Search podcasts by vibe, not keyword
A reference stack for turning any YouTube playlist into an embedding-powered search engine, built around the All-In Podcast.

What it does
Downloads transcripts from a YouTube playlist, chunks them into ~100-token slices, and pushes OpenAI text-embedding-ada-002 vectors into Pinecone. A Next.js frontend on Vercel lets you query by meaning—“sweater karen” or “poker story from last night”—and jump to the exact timestamp. CLI scripts handle the ingest pipeline; thumbnail generation is optional and slow.
The interesting bit
The transcript fetch is “hacky HTML scraping” because YouTube’s API locks captions behind OAuth. The author knows this is brittle and flags Whisper as the proper fix, which is a refreshing honesty in a space full of hand-waved infrastructure.
Key highlights
- ~17,575 embeddings across 108 episodes, 1536-dimensional vectors
- Supports sorting by recency vs. relevancy (noted in TODO, partially implemented per intro)

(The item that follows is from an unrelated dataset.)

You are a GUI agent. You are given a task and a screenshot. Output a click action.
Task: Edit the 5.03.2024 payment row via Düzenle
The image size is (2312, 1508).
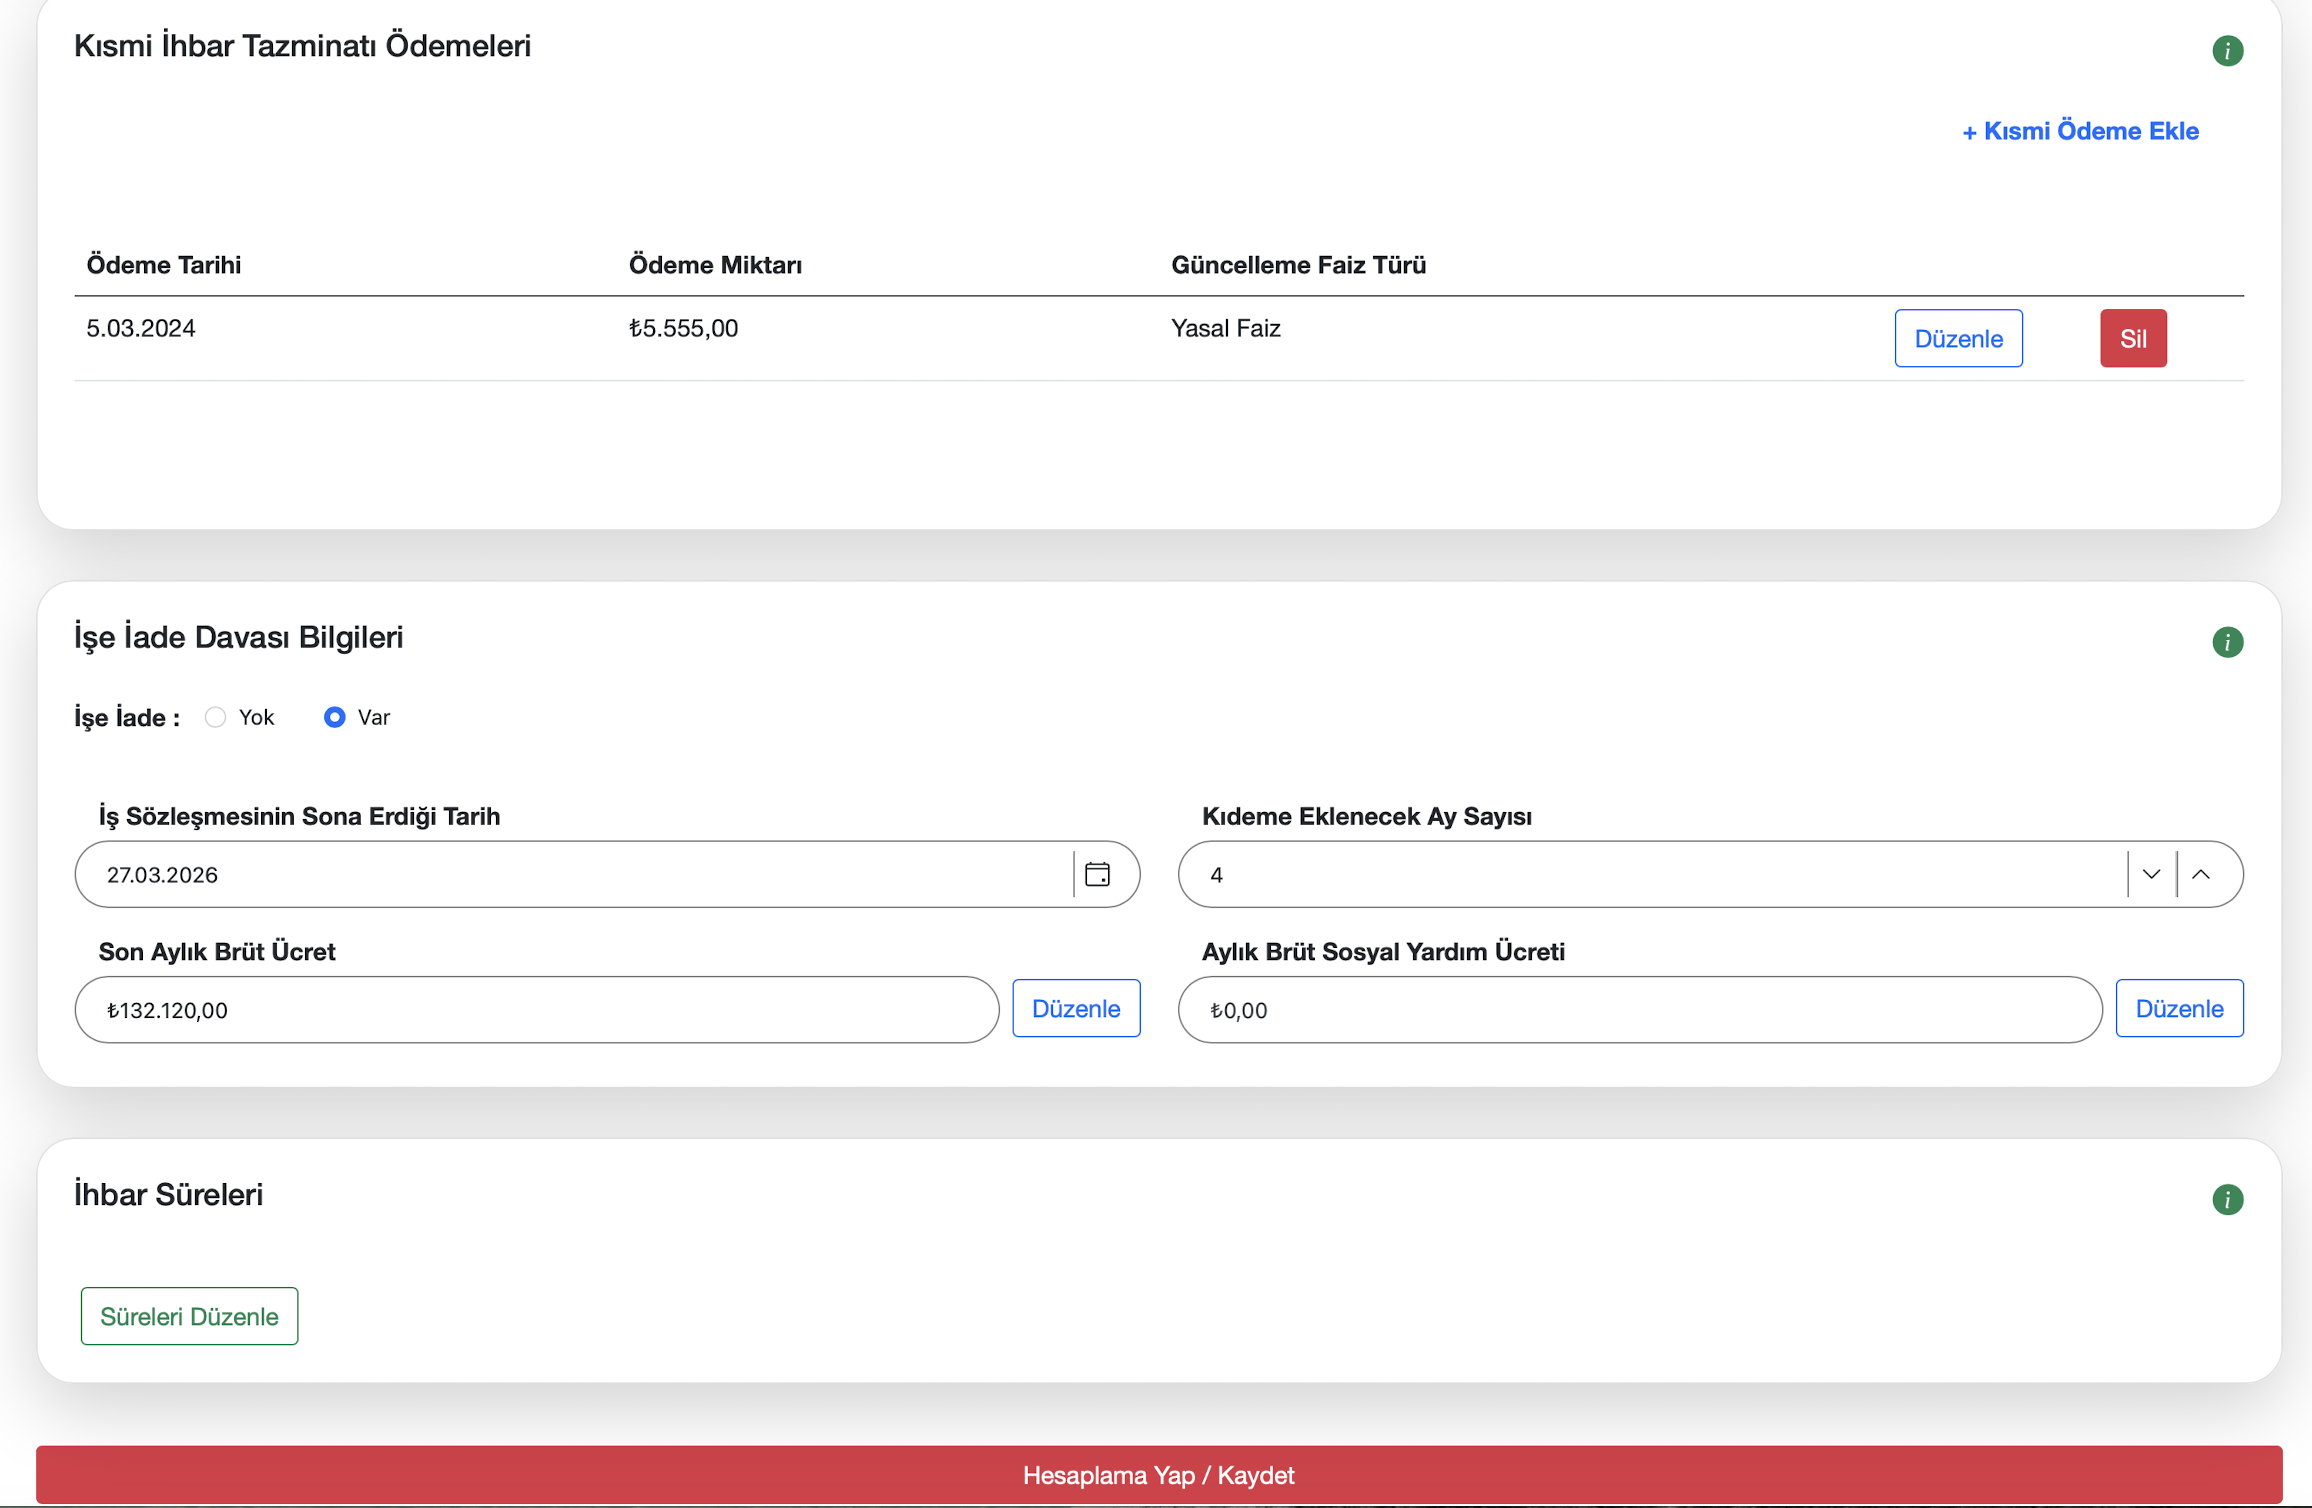[1957, 339]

- Thumbnails via headless Puppeteer + Google Cloud Storage, with
lqip-modernplaceholders - MIT licensed; author openly asks for sponsors to cover API bills
- Inspired by a similar Huberman Lab project—this is a pattern, not an anomaly
Caveats
- Transcript scraping breaks when YouTube changes markup; some episodes lack auto-captures and are silently skipped
- Thumbnail generation takes ~2 hours and needs stable internet
- “A better solution would be to use Whisper” is literally in the README
Verdict
Worth studying if you’re building RAG over video content and want to see where the rough edges actually live. Skip it if you need production-grade transcription today; the pipeline is a working sketch, not a product.